[INSTRUCTIONS TO FOLLOW]: Your answer should be the lines from the one with "The image size is (1609, 1003)." to the end of the data below, both included, exact and free of pictures.

--- INFORMATION Enclosed Below ---

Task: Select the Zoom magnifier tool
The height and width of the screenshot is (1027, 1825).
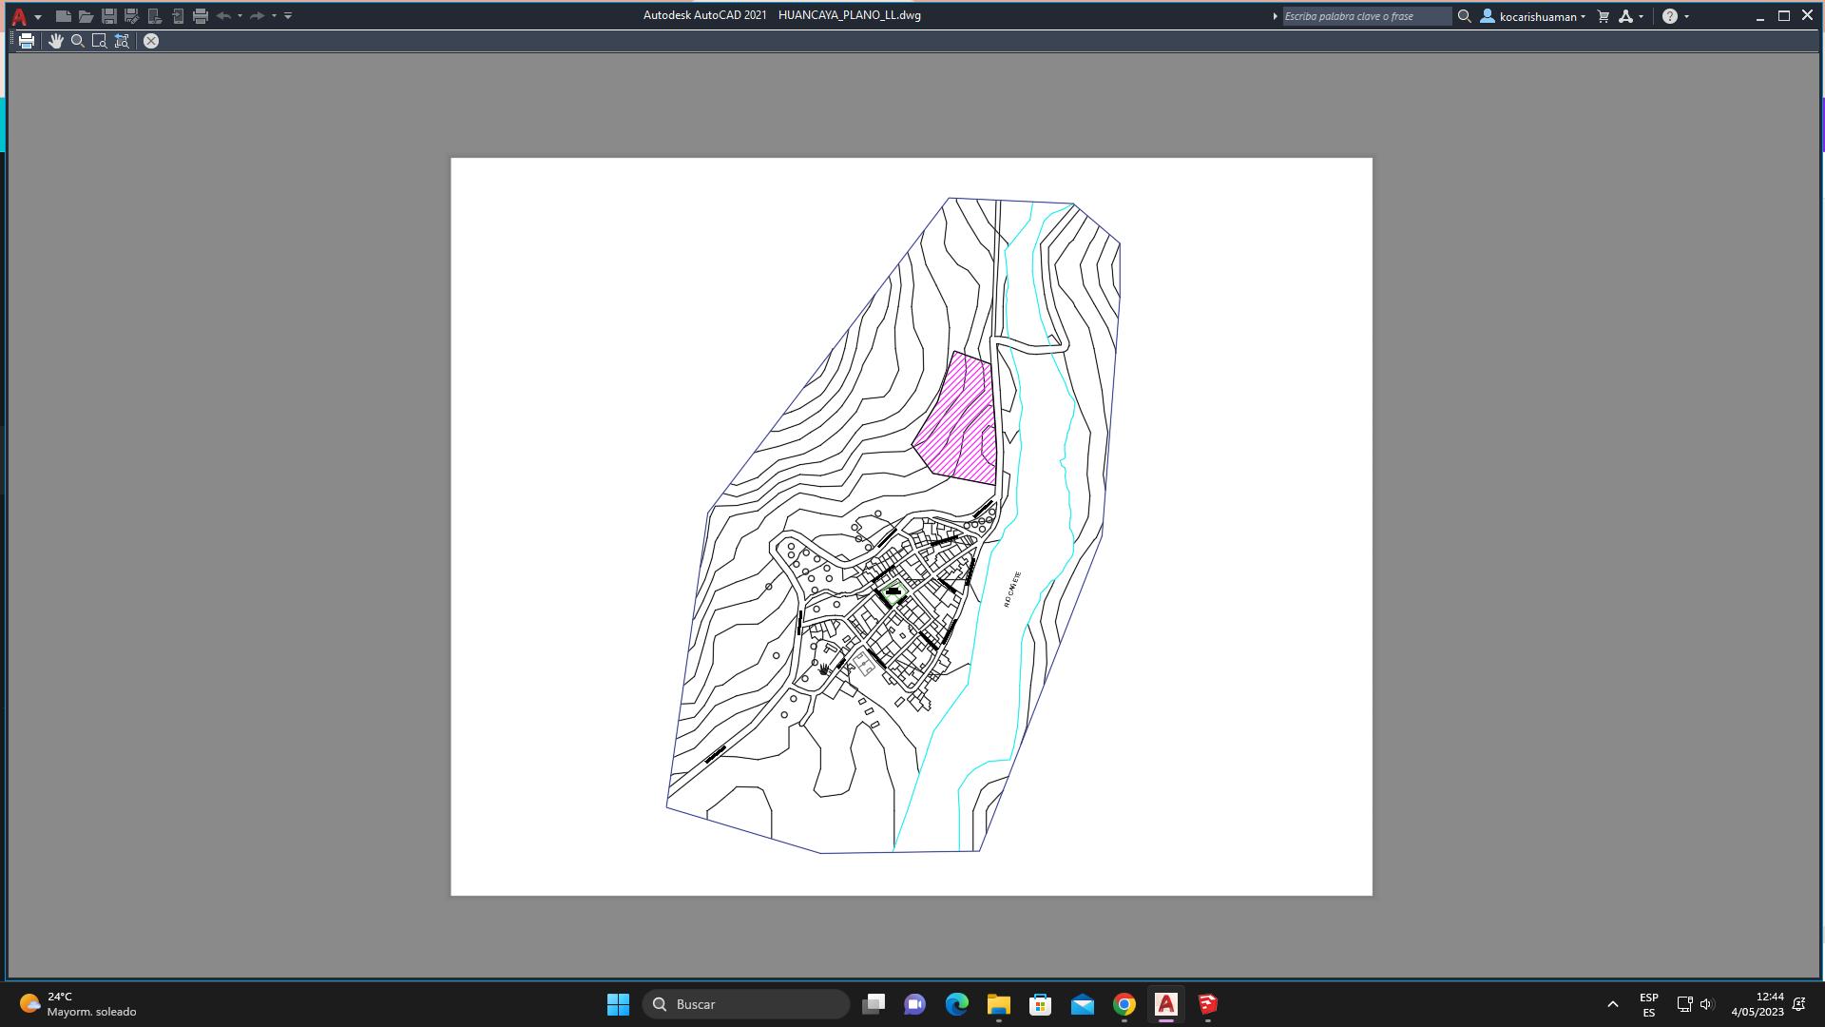Action: click(78, 41)
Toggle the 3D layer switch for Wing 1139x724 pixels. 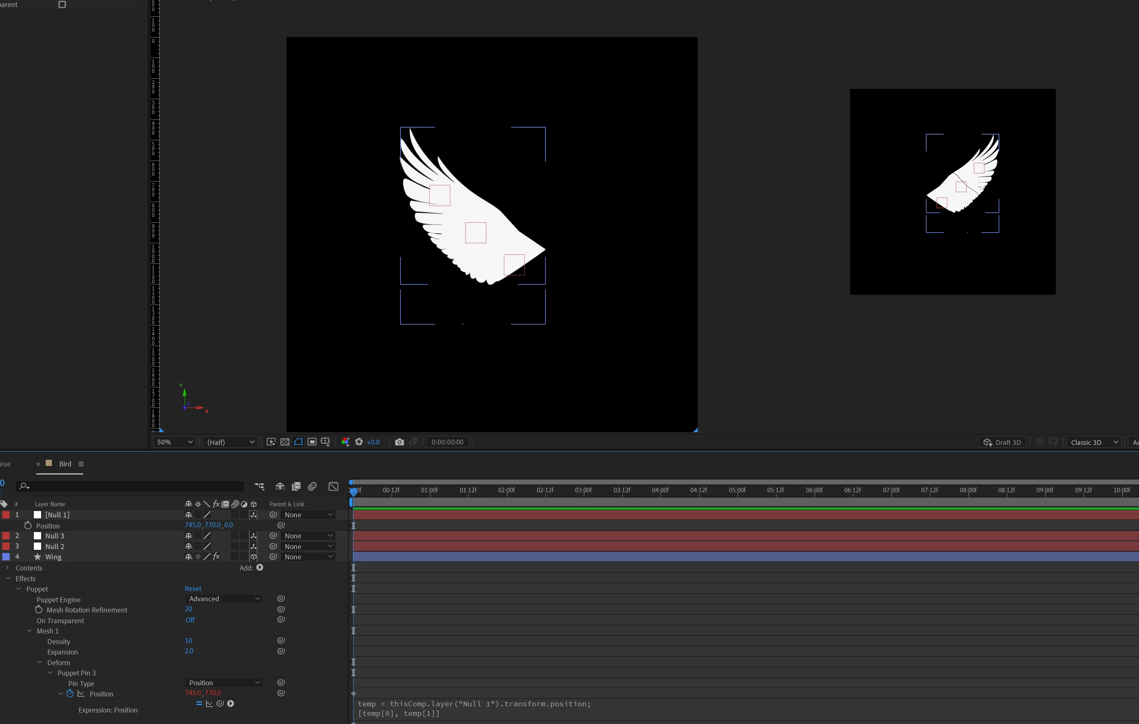coord(254,557)
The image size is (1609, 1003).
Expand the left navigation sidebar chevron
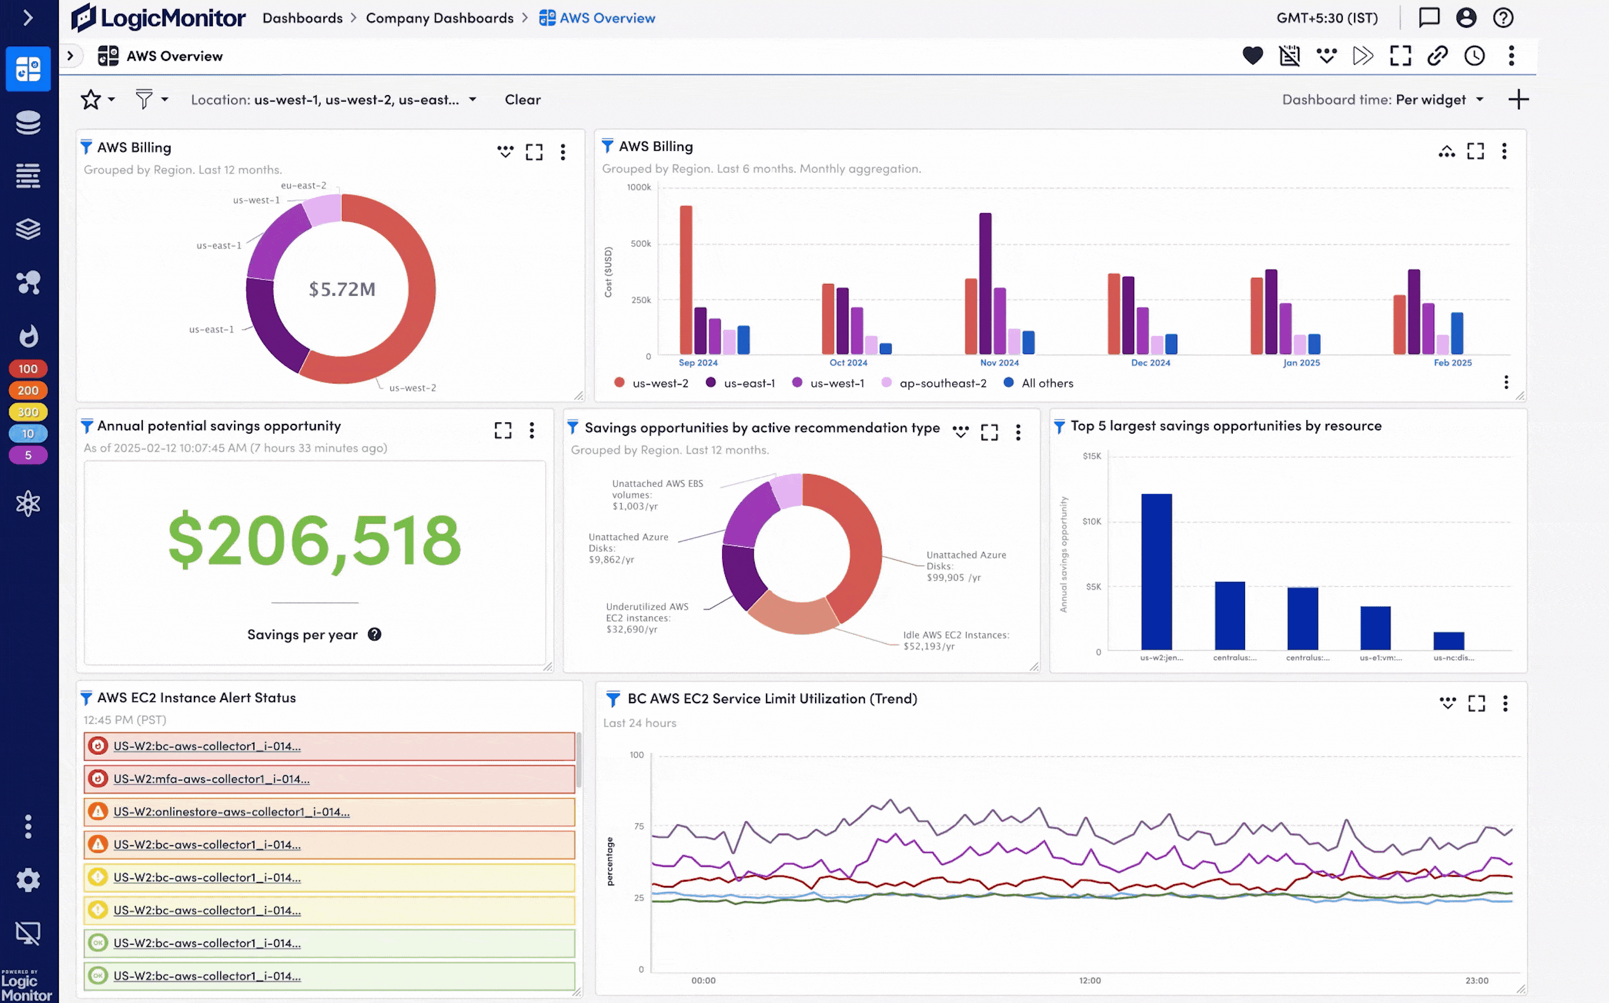[x=28, y=17]
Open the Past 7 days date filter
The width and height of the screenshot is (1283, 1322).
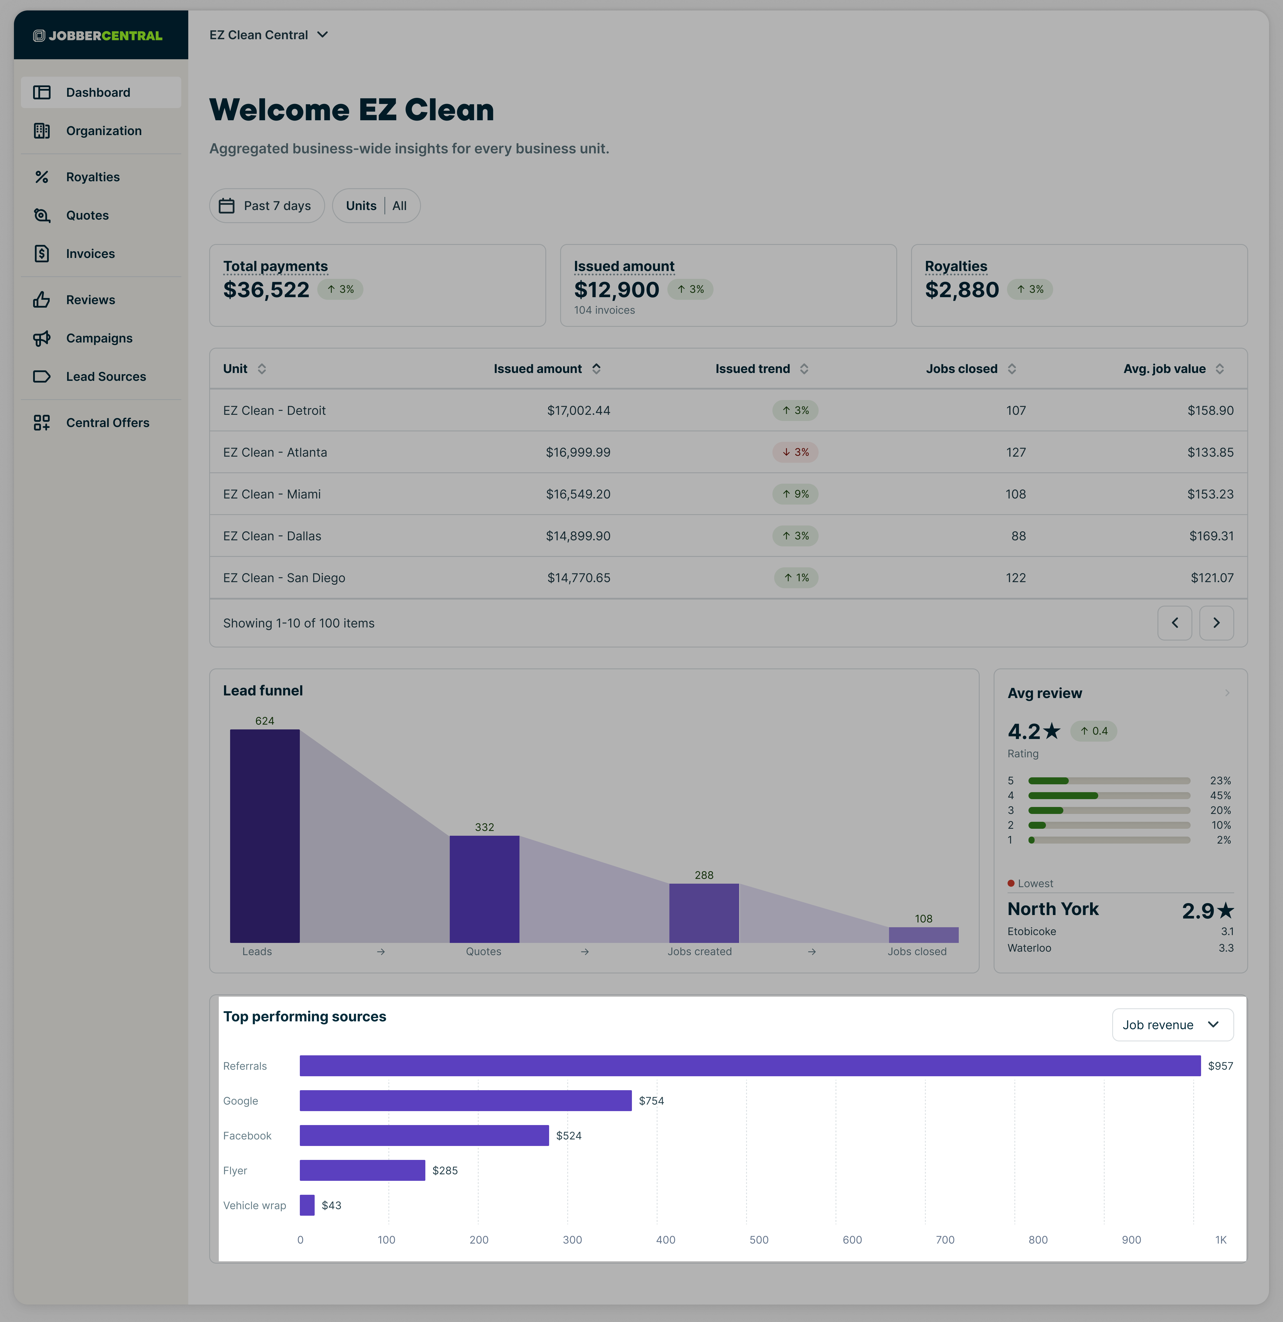click(266, 206)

--- End of Enclosed INFORMATION ---

[TASK RESPONSE]:
The image size is (1609, 1003).
Expand the left navigation sidebar chevron
[x=28, y=17]
Open the Past 7 days date filter
The width and height of the screenshot is (1283, 1322).
click(266, 206)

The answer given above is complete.